The Allegory of the Ideal Society

Plato introduces this theory of the soul with an allegory.

In Plato’s political philosophy, a society is composed of various parts: the parts that rule, the parts that protect, and the parts that provide. In simple terms, these are the rulers, the warriors, and the workers. The rulers decide what should be done and give instructions. The warriors obey and enforce these instructions, and protect the rulers and workers. The workers provide food and any other material goods, under the protection and enforcement of the warriors. A well-functioning society is one in which each part fulfils their role in harmony with the whole. This is an allegorical picture of the human soul.

Each part of yourself serves its purpose for you in the same way as each part of society serves the purposes of the collective whole.

Your bodily appetites are like the parts of society that provide material goods: they ensure you are fed and watered and rested, and that you have pleasant things to enjoy.

Your ‘spirit’ is like the warrior, wanting to fight and win and gain glory, enforcing discipline and making you strong in order to defeat your enemies and protect you from harm.

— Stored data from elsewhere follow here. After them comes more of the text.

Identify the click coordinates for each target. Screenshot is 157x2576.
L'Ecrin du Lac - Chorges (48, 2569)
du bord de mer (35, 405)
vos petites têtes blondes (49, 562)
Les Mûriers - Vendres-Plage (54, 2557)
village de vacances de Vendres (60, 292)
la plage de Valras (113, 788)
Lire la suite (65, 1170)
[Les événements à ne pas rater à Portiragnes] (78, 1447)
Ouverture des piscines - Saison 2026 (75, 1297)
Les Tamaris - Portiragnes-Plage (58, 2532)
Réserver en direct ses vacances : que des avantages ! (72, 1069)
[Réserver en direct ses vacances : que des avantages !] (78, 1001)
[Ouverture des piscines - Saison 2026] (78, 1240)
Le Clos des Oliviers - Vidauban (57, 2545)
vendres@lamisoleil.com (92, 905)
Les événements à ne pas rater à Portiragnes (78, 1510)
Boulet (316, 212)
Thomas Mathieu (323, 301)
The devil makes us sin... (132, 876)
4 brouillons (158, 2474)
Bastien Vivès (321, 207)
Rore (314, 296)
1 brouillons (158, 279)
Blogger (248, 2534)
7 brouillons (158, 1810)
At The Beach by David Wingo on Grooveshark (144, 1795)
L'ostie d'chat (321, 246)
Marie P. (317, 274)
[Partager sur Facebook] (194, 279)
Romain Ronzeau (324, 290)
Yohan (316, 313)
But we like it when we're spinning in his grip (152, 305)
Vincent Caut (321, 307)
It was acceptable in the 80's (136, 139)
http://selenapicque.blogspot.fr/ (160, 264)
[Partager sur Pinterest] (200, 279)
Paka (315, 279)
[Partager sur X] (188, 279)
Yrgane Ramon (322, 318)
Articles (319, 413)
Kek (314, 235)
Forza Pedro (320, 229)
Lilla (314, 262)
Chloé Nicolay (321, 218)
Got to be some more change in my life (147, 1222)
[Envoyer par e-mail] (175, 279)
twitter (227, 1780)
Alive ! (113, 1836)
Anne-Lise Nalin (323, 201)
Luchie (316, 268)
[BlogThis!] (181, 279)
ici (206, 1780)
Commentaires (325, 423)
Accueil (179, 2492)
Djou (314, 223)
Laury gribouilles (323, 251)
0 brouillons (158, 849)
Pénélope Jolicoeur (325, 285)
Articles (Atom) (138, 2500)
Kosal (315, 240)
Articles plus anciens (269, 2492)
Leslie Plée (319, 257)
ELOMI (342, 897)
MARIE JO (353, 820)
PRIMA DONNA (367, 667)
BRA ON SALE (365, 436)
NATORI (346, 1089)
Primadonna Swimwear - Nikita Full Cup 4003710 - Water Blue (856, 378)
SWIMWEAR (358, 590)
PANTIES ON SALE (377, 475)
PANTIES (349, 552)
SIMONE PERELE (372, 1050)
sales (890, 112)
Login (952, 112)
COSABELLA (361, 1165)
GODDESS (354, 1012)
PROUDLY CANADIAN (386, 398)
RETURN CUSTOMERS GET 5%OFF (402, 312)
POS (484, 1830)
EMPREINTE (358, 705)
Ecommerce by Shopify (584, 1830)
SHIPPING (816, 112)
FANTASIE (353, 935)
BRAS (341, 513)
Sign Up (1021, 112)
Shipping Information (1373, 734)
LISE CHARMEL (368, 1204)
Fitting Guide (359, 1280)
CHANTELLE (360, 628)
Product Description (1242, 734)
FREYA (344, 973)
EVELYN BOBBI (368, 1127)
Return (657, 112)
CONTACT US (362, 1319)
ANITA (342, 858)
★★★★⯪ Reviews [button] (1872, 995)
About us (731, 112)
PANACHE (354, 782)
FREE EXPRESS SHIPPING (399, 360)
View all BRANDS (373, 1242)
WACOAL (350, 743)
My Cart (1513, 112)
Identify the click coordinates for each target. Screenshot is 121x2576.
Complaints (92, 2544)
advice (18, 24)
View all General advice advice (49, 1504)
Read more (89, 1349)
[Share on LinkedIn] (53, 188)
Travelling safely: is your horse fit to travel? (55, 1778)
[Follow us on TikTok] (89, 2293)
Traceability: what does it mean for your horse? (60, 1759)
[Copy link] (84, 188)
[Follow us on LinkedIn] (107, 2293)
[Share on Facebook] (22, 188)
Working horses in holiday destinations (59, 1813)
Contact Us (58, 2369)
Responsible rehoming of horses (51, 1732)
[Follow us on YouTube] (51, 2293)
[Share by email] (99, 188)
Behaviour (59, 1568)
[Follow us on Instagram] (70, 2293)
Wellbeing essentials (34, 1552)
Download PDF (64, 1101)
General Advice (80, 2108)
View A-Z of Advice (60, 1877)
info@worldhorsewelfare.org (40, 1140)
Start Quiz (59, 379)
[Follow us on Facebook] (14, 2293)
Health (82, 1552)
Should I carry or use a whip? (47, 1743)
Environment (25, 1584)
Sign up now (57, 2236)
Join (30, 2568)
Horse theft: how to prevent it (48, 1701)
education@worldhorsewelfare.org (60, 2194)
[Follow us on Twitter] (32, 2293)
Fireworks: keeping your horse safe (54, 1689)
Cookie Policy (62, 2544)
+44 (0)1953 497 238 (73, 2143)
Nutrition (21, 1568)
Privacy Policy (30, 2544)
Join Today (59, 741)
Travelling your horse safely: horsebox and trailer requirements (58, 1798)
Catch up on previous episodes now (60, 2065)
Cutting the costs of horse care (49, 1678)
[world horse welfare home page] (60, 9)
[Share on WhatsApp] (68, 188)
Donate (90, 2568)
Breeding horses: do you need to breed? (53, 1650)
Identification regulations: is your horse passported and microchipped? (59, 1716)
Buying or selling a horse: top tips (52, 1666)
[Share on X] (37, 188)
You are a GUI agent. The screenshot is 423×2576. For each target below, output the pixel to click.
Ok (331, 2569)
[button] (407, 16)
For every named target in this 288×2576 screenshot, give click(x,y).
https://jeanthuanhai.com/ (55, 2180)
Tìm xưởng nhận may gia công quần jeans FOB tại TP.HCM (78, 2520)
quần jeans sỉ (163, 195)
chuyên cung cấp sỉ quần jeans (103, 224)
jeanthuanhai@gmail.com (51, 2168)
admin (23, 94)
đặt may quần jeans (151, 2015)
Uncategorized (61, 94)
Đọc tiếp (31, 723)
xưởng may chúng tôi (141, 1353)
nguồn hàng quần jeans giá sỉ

Finally, your mind or reasoning faculty is and ought to be the ruler, deciding what to do and giving instructions. It will weigh up the competing demands of the ‘appetite’ and ‘spirit’ and will balance them in the most harmonious way possible.

A well-functioning human being is like a well-functioning society: each part fulfilling its role for the benefit of the whole.

In his political philosophy, Plato argues that only philosophers should be rulers because only they have knowledge enough to know what they’re doing. He says we will never be rid of our troubles until our kings are philosophers and our philosophers are kings.

It is exactly the same story with an individual human being: we should put our inner philosopher in charge and rule ourselves by the power of reason.

When we do this, Plato thinks this reasoning faculty will give an obvious answer here, and has classically Greek reasons to prioritise the desires of ‘spirit’. We might feel a little differently nowadays, in our comfortably forgiving modern world, but we don’t need to agree with Plato’s conclusions to use the tripartite structure of the soul as a helpful tool for therapeutic reflection.